Now I will walk through the detailed results for Q2. I would like to refer everyone to the financial statements and supporting schedules included in the press release and on our website. It will be helpful to refer to those documents as I comment.

Revenue for the second quarter ended September 30, was $167.7 million compared to $174.9 million a year ago, a year-over-year decline of $7.2 million. The primary driver of the decline was lower OEM revenue which decreased 29% due to the anticipated declines in devices and deduplication software revenue and finally in service revenue.

In contrast, we saw an overall increase of 4% in our branded revenue with strong growth in our disk systems and software and a slight decline in tape automation.

Royalty revenue was $17.7 million for Q2 compared to $16.8 million in the same quarter a year ago.

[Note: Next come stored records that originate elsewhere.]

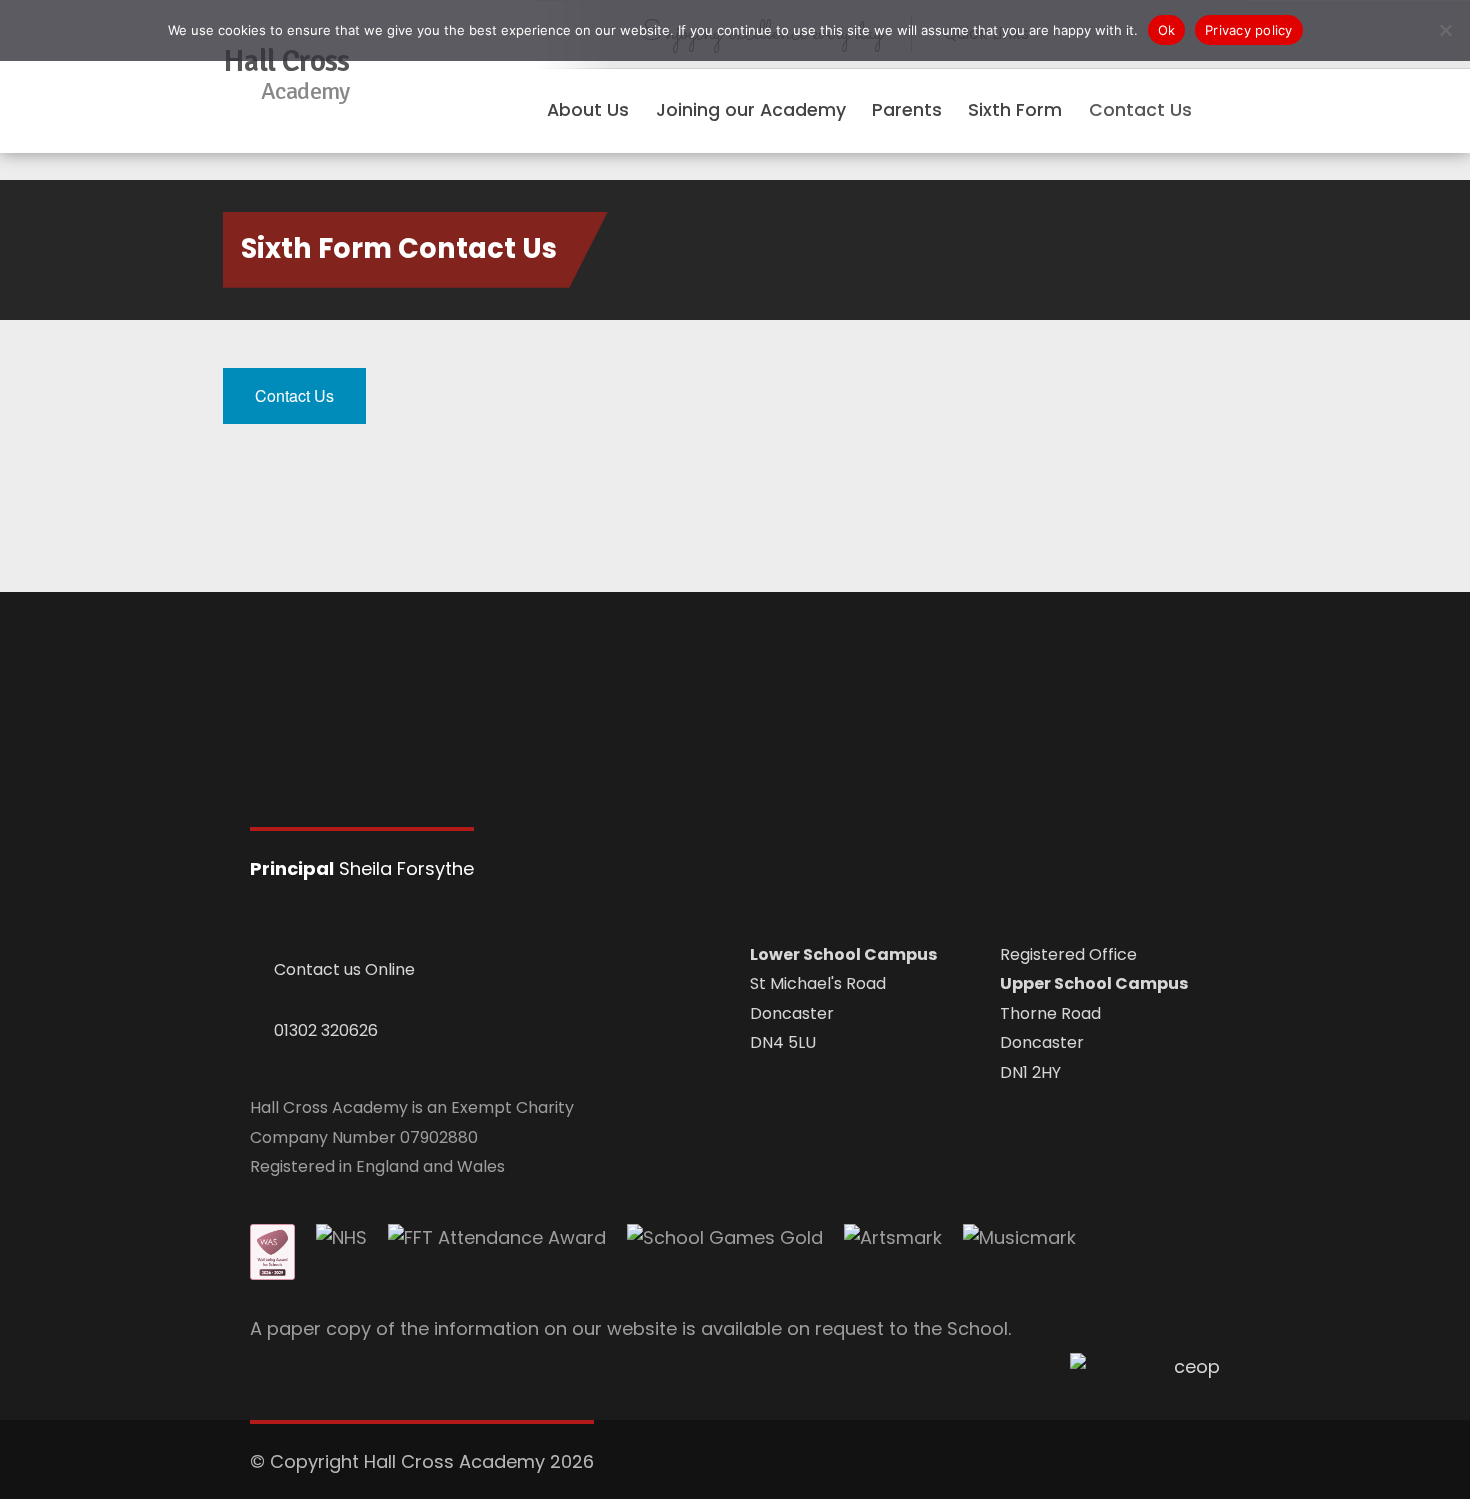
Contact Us (1140, 110)
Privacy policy (1249, 30)
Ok (1167, 30)
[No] (1445, 30)
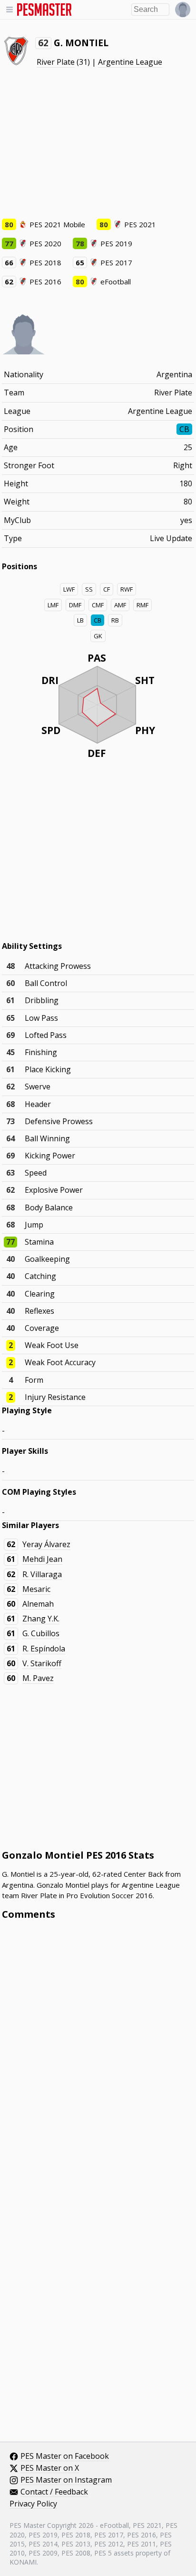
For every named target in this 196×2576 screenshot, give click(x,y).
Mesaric (36, 1589)
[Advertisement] (98, 142)
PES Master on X (49, 2468)
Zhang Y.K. (40, 1618)
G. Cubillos (40, 1633)
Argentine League (130, 62)
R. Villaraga (42, 1574)
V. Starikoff (41, 1663)
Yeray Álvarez (46, 1544)
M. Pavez (38, 1678)
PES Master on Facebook (64, 2456)
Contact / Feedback (54, 2492)
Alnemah (38, 1604)
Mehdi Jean (42, 1559)
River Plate (56, 62)
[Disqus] (98, 2056)
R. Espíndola (43, 1648)
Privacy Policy (33, 2504)
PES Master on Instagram (66, 2480)
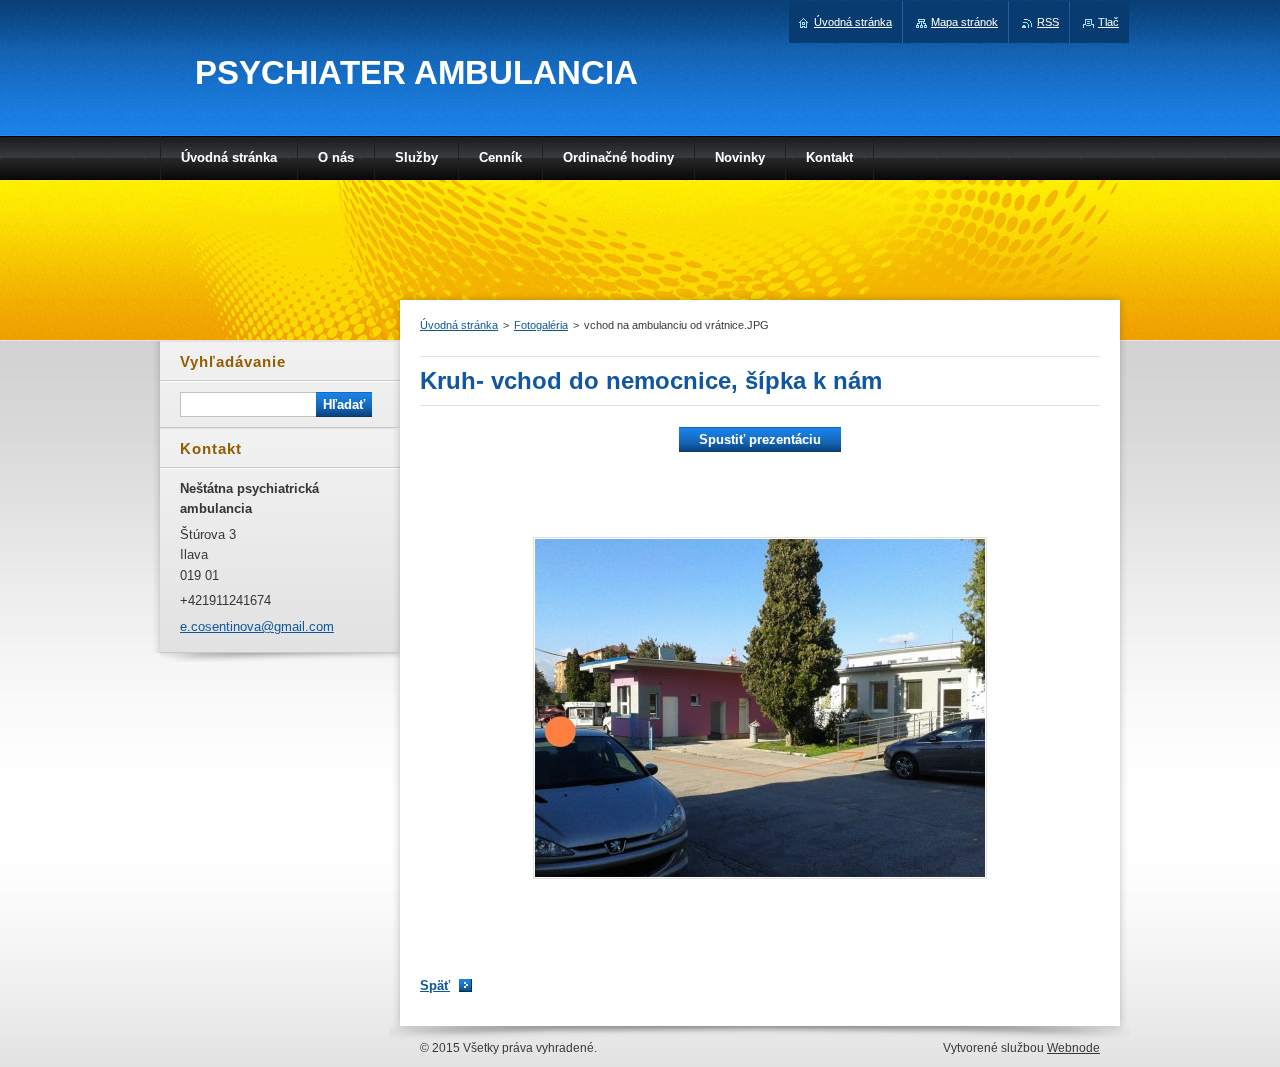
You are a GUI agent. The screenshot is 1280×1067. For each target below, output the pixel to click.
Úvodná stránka (459, 325)
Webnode (1073, 1048)
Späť (435, 985)
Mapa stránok (964, 22)
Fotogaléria (541, 325)
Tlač (1108, 22)
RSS (1048, 22)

We saw growth in LTO royalties this quarter while DLT royalties declined slightly. For the quarter, non-royalty revenue totaled $150.1 million of which 80% was branded and 20% was OEM. That compares to non royalty revenue of $158.1 million a year ago, of which 73% was branded and 27% was OEM.

The decrease in non-royalty revenue was related to decreases in the OEM revenue as described earlier, partially offset by growth in branded disk and software revenue. For the remainder of fiscal 2011, we expect our branded business to grow for tape, disk systems and software products.

Looking further at various revenue classifications, devices and media totaled $22.5 million compared to $27.7 million in Q2 a year ago. The decline was primarily attributable to anticipated declines in OEM devices and media.

I mentioned this last quarter. I’m going to mention it again. As a point of reference, OEM devices revenue, less than $1 million of it this quarter is OEM compared to over $5 million in the same quarter last year.